> [EXERCISE REQUIREMENTS]: Reproduce the lines starting at the one containing "Click the 系统功能 gear icon in sidebar" and ending at the one containing "pyautogui.click(x=301, y=125)", with both of those included, and leave the pictures out of your answer.

[Start RECORD SET]

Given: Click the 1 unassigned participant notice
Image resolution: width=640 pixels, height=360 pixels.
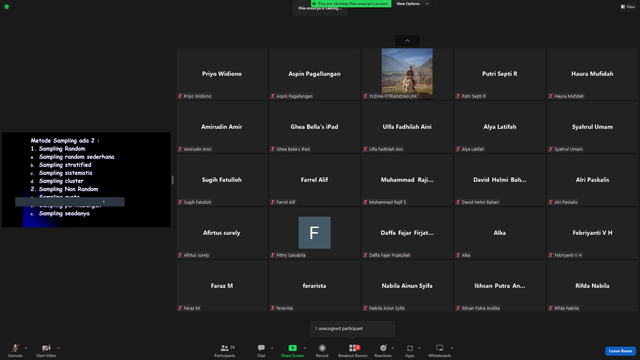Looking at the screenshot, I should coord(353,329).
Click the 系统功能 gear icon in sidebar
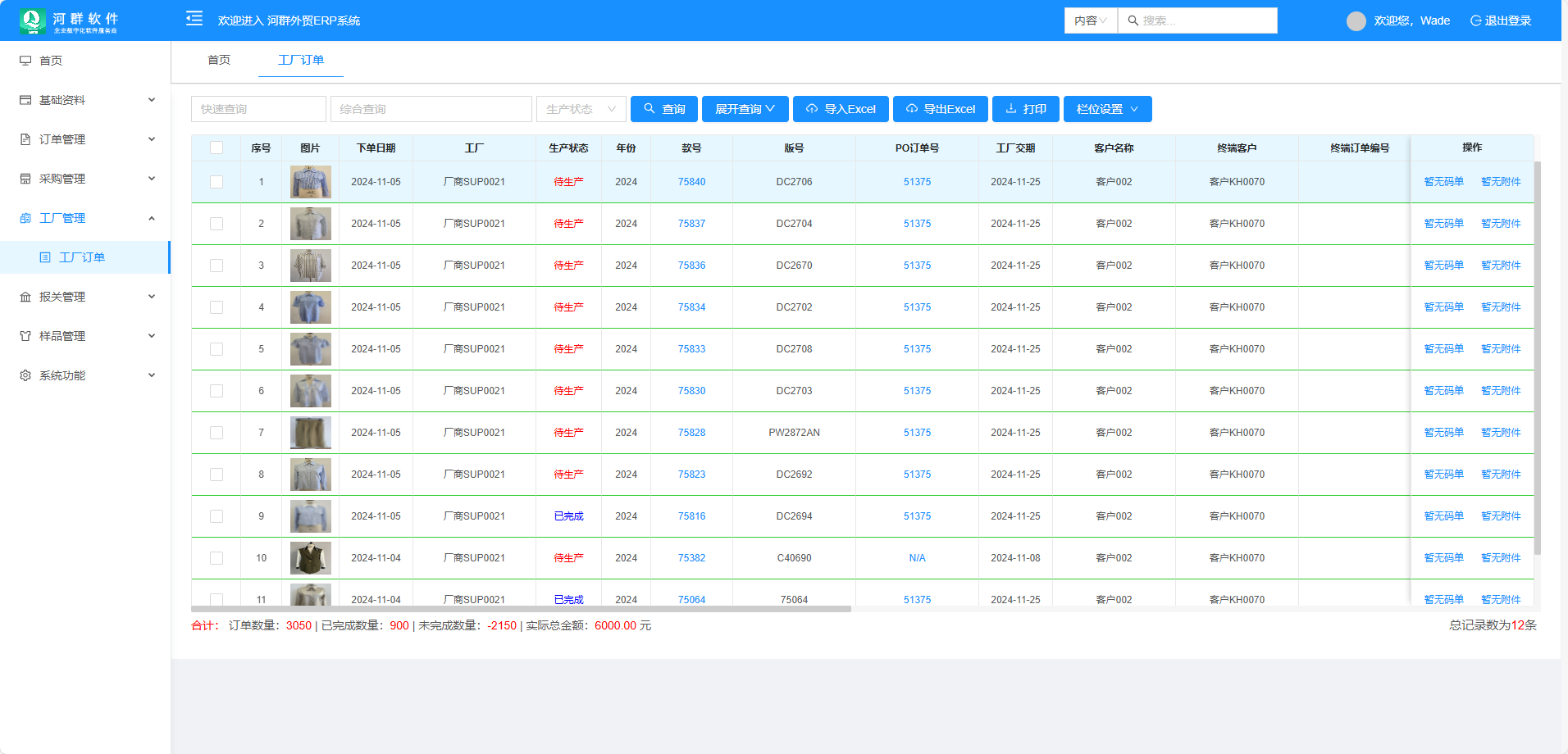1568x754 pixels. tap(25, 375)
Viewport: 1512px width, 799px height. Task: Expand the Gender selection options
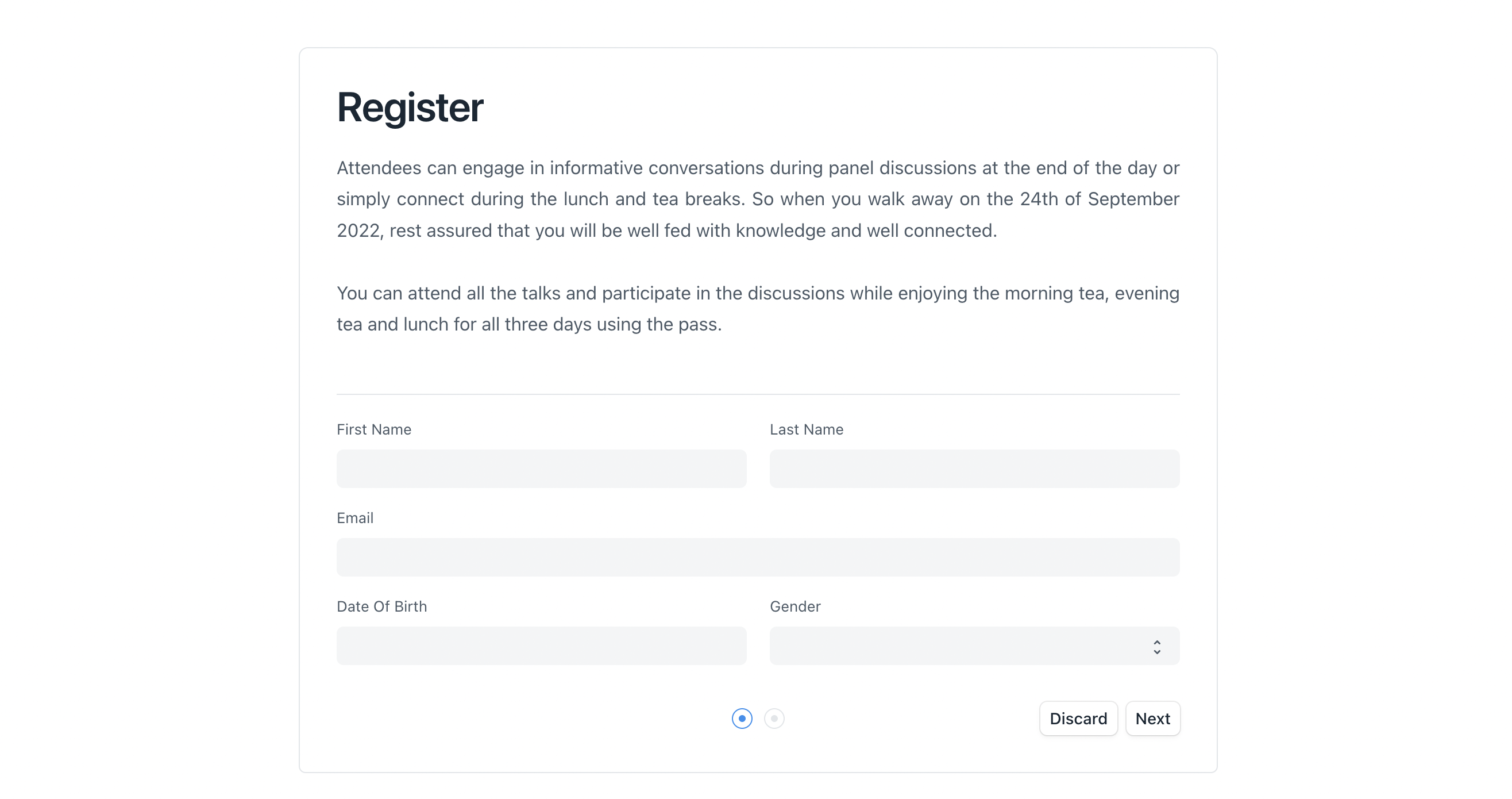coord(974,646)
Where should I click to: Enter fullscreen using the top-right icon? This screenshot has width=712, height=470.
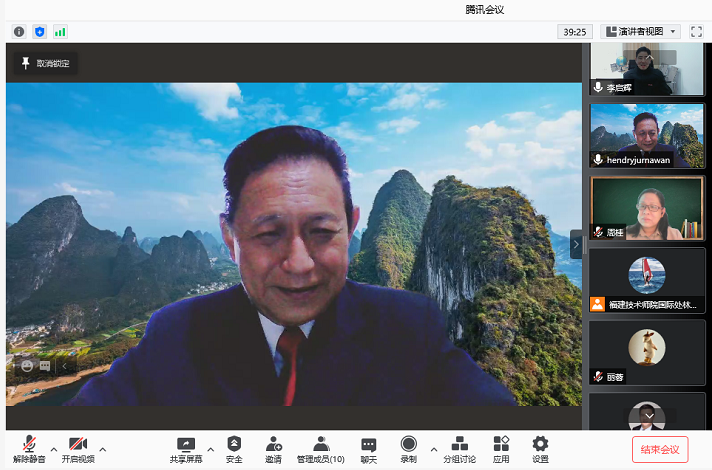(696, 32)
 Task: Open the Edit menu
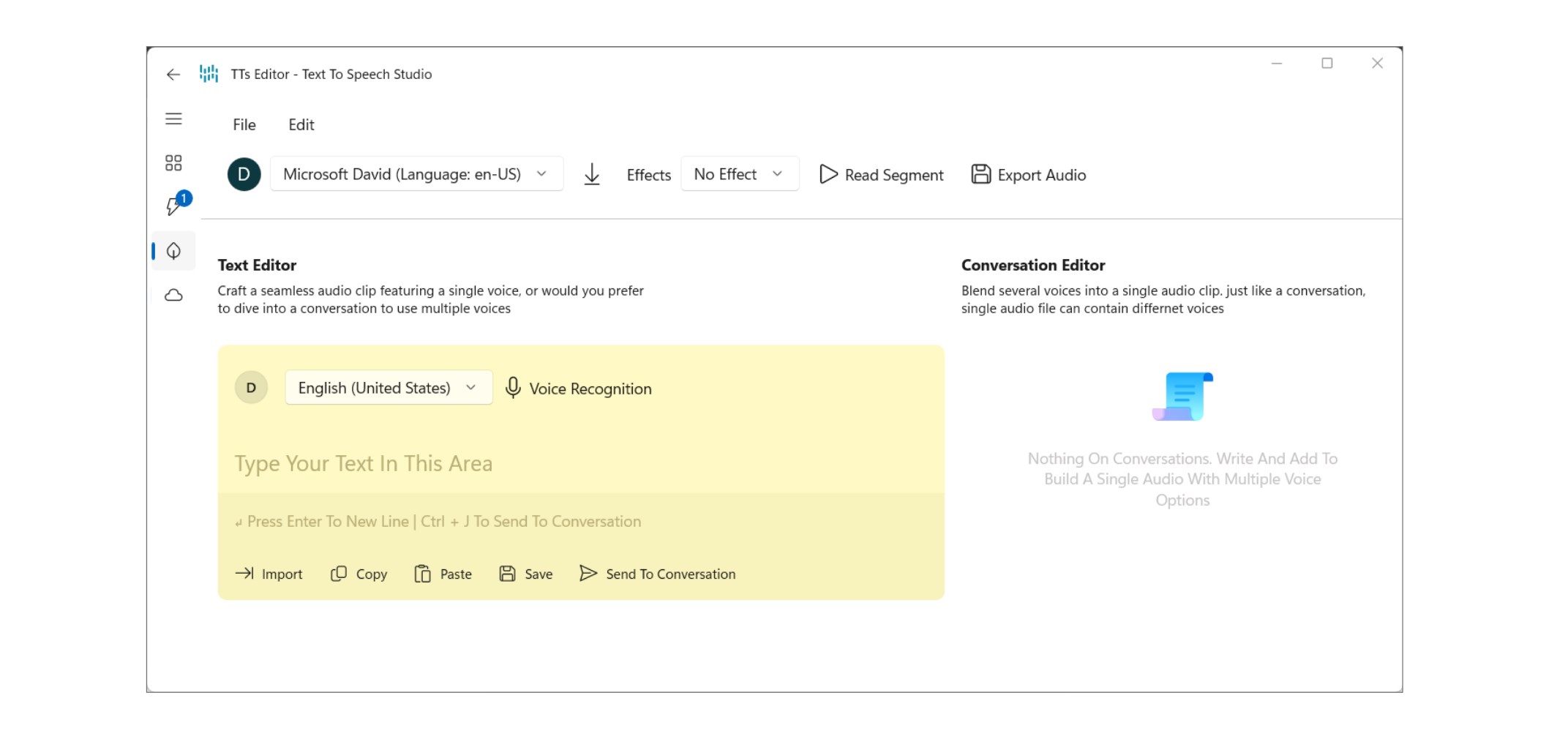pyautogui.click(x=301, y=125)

[End RECORD SET]
[Start RECORD SET]

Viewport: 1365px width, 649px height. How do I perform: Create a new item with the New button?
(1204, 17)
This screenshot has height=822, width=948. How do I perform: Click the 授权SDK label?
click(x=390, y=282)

[End RECORD SET]

> [ANSWER TO THE EXERCISE]:
Click the 系统功能 gear icon in sidebar
1568x754 pixels. tap(25, 375)
Viewport: 1512px width, 799px height. Task: Expand the Gender selection options
coord(974,646)
Where should I click to: Enter fullscreen using the top-right icon? This screenshot has width=712, height=470.
(696, 32)
 Task: Open the Edit menu
pyautogui.click(x=301, y=125)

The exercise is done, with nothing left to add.